Task data START
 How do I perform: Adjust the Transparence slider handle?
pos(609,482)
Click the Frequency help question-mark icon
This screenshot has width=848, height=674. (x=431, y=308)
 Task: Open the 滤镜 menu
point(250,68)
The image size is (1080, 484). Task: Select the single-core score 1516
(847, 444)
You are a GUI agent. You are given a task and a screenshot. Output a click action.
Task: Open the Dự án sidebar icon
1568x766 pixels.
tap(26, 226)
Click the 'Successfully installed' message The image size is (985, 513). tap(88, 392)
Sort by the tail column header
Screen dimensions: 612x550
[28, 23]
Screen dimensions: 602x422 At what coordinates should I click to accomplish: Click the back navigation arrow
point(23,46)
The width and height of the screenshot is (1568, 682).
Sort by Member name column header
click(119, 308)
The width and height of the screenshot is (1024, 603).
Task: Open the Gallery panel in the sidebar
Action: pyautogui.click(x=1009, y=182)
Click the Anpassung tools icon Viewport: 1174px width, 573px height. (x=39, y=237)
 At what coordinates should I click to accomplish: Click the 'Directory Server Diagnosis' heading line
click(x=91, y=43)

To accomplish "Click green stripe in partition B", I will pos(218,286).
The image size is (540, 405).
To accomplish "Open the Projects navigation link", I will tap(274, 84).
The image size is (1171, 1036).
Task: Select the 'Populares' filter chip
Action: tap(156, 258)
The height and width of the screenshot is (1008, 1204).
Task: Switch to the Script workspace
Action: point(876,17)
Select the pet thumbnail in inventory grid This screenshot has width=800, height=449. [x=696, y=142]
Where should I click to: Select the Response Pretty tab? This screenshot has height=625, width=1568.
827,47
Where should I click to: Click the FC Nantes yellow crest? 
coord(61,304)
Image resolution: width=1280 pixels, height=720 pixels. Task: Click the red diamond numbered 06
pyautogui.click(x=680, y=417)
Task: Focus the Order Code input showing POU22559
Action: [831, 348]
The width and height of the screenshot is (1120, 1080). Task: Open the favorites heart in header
Task data END
About this task |
Output the data exactly, in full.

Task answer |
 How do I perform: Adjust the Transparence slider handle?
pos(609,482)
Click the Frequency help question-mark icon
This screenshot has width=848, height=674. (x=431, y=308)
 Task: Open the 滤镜 menu
point(250,68)
The image size is (1080, 484). Task: Select the single-core score 1516
(847, 444)
You are a GUI agent. You are given a task and a screenshot. Output a click action.
Task: Open the Dự án sidebar icon
1568x766 pixels.
tap(26, 226)
Click the 'Successfully installed' message The image size is (985, 513). tap(88, 392)
Sort by the tail column header
Screen dimensions: 612x550
[28, 23]
Screen dimensions: 602x422 At what coordinates should I click to accomplish: Click the back navigation arrow
point(23,46)
The width and height of the screenshot is (1568, 682).
Sort by Member name column header
click(119, 308)
The width and height of the screenshot is (1024, 603).
Task: Open the Gallery panel in the sidebar
Action: pyautogui.click(x=1009, y=182)
Click the Anpassung tools icon Viewport: 1174px width, 573px height. (x=39, y=237)
 At what coordinates should I click to accomplish: Click the 'Directory Server Diagnosis' heading line
click(x=91, y=43)

To accomplish "Click green stripe in partition B", I will pos(218,286).
The image size is (540, 405).
To accomplish "Open the Projects navigation link", I will tap(274, 84).
The image size is (1171, 1036).
Task: Select the 'Populares' filter chip
Action: tap(156, 258)
The height and width of the screenshot is (1008, 1204).
Task: Switch to the Script workspace
Action: point(876,17)
Select the pet thumbnail in inventory grid This screenshot has width=800, height=449. [x=696, y=142]
Where should I click to: Select the Response Pretty tab? This screenshot has height=625, width=1568.
827,47
Where should I click to: Click the FC Nantes yellow crest? 
coord(61,304)
Image resolution: width=1280 pixels, height=720 pixels. Task: Click the red diamond numbered 06
pyautogui.click(x=680, y=417)
Task: Focus the Order Code input showing POU22559
Action: [831, 348]
The width and height of the screenshot is (1120, 1080). Task: Open the favorites heart in header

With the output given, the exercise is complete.